Working data:
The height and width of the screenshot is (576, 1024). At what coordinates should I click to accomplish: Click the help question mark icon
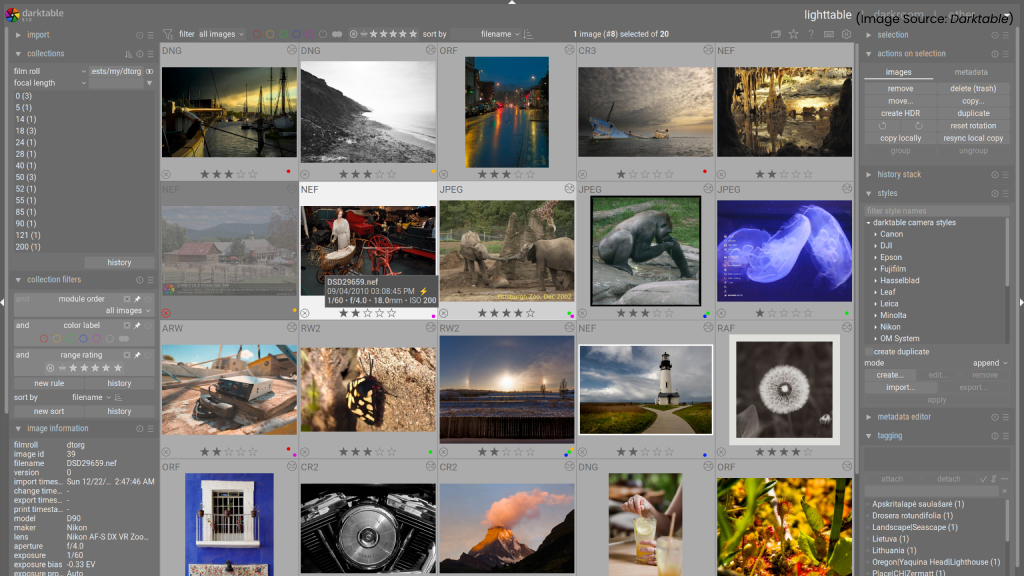pos(811,35)
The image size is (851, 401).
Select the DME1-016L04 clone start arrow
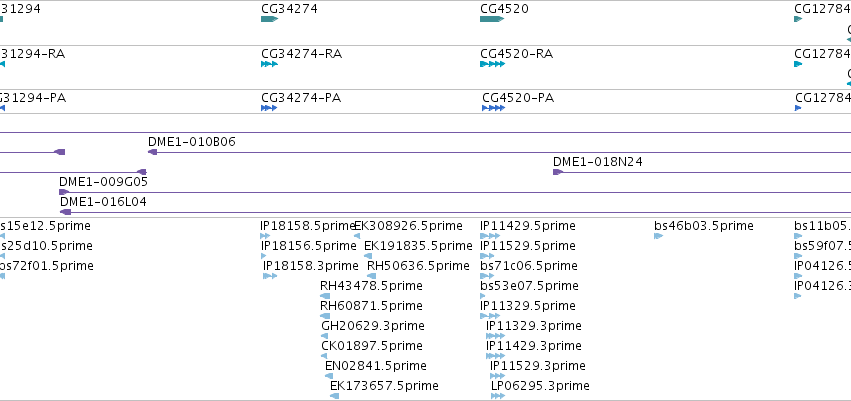[x=65, y=212]
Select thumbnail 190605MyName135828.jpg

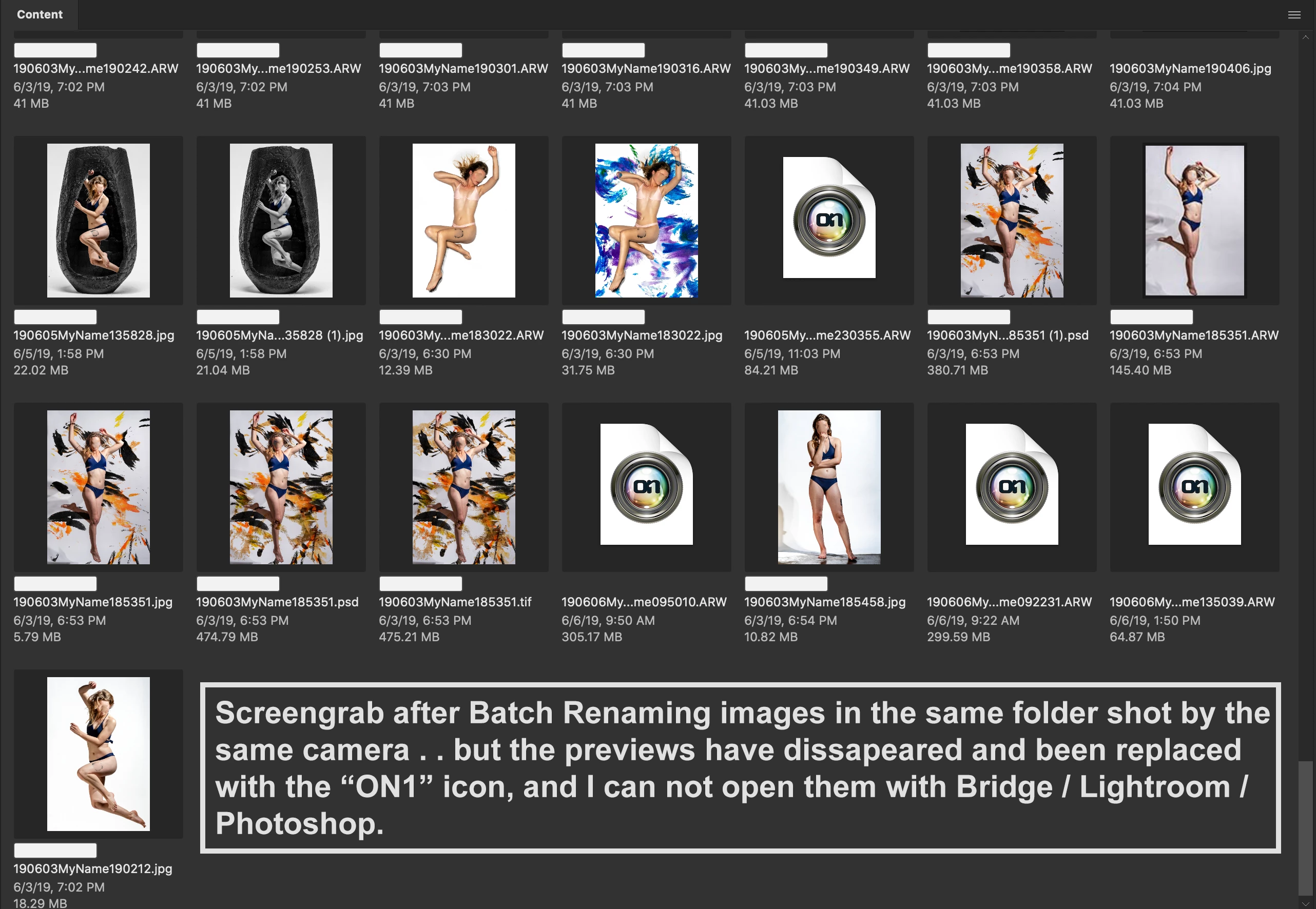[99, 221]
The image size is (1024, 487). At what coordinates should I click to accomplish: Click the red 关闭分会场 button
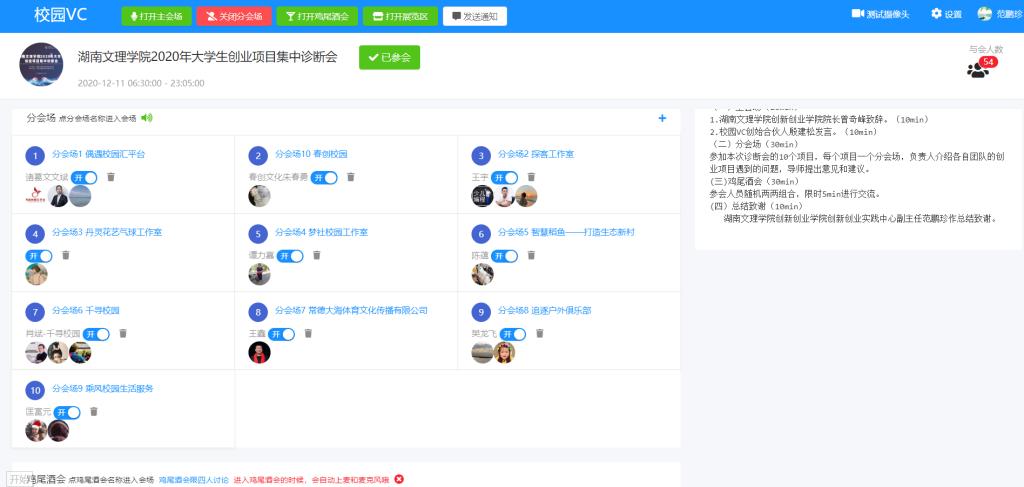(x=233, y=16)
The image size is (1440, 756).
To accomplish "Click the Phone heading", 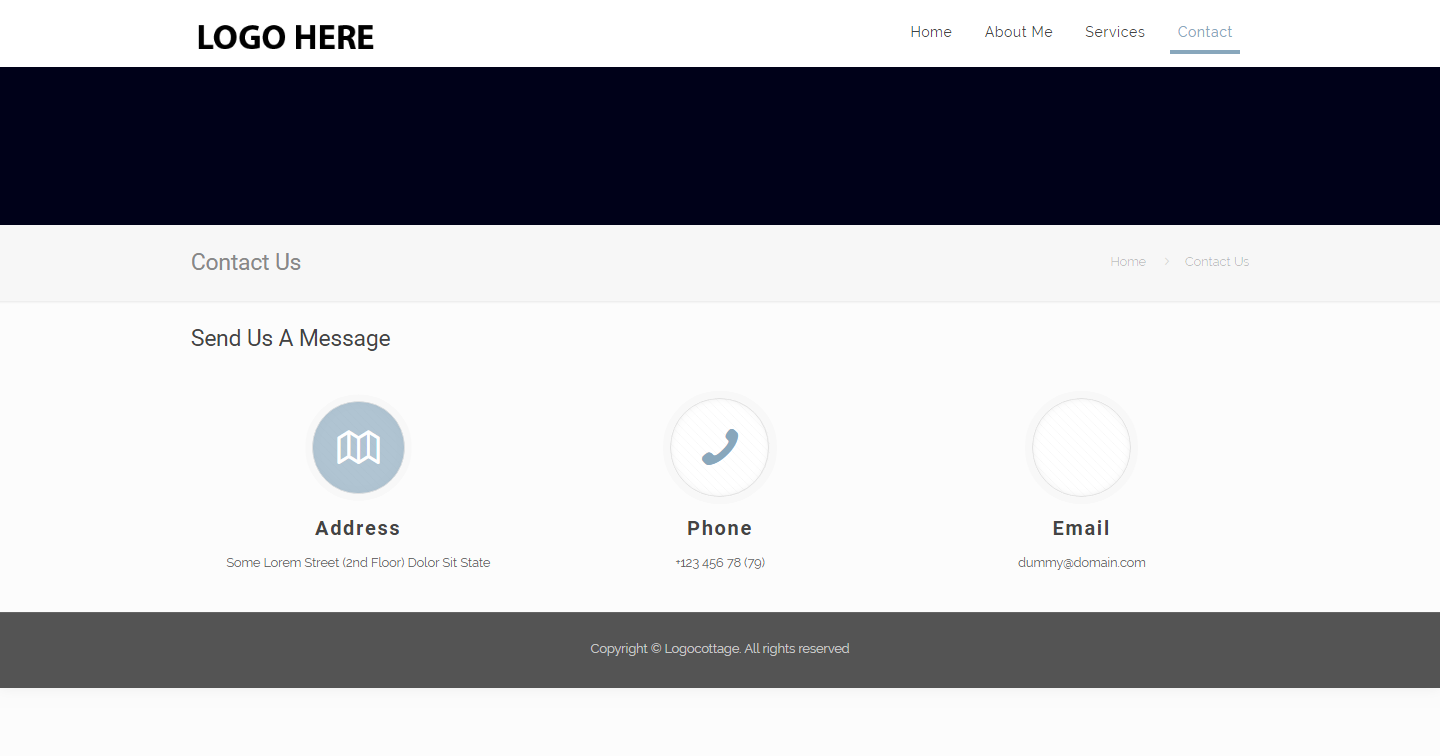I will pyautogui.click(x=720, y=528).
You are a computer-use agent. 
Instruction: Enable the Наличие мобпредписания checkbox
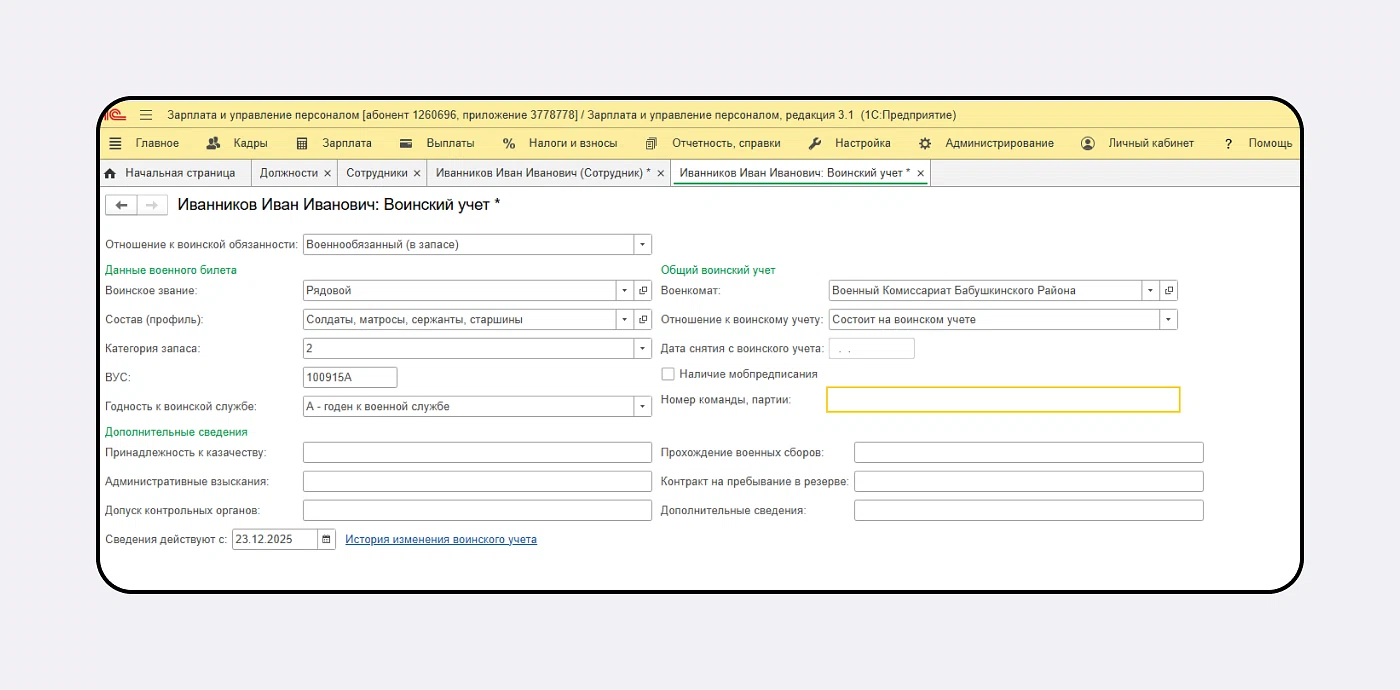(x=668, y=374)
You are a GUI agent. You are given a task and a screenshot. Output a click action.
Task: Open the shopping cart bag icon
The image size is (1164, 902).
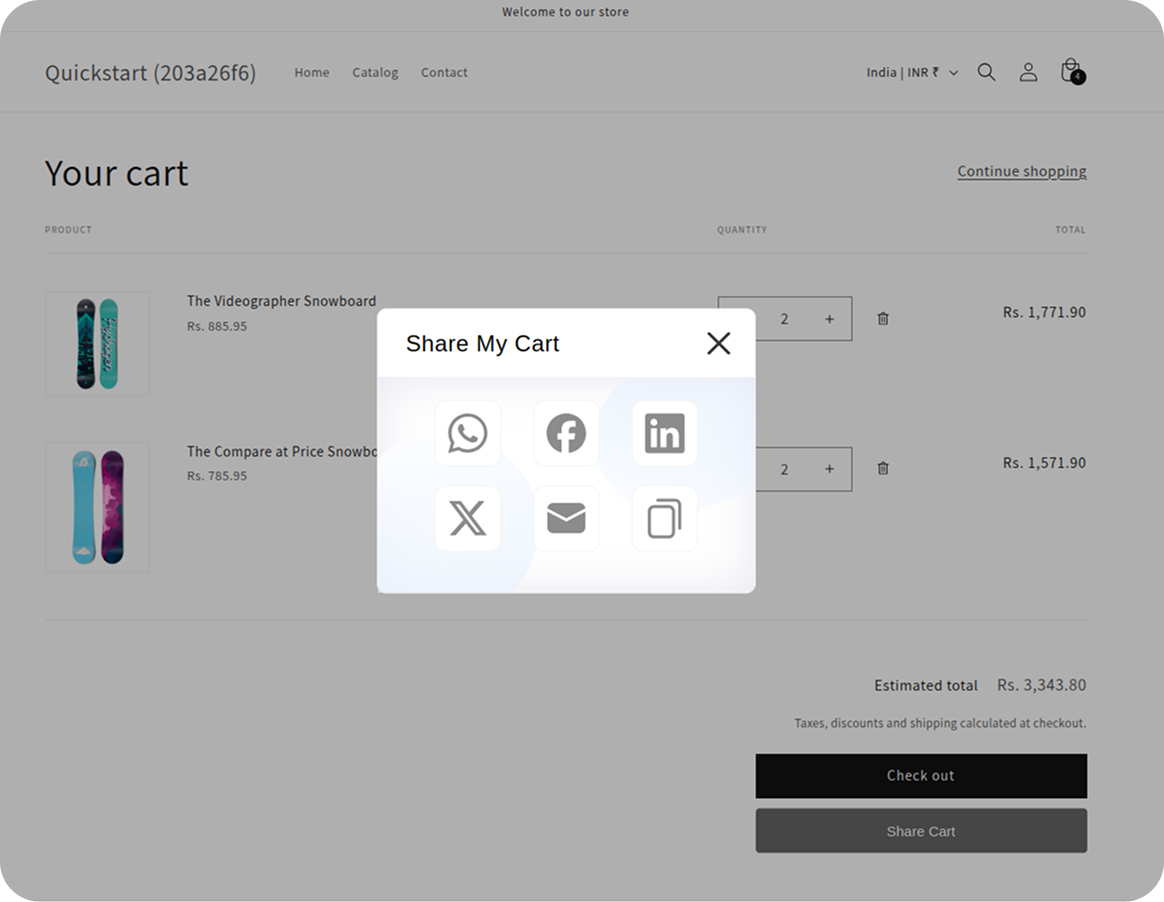1069,71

What is being asked:
Gather all lines with the string "agent" from the data.

Completed exercise:
You are a computer-use agent. 
You are a GUI agent. You are given a task and a screenshot. Output a click action.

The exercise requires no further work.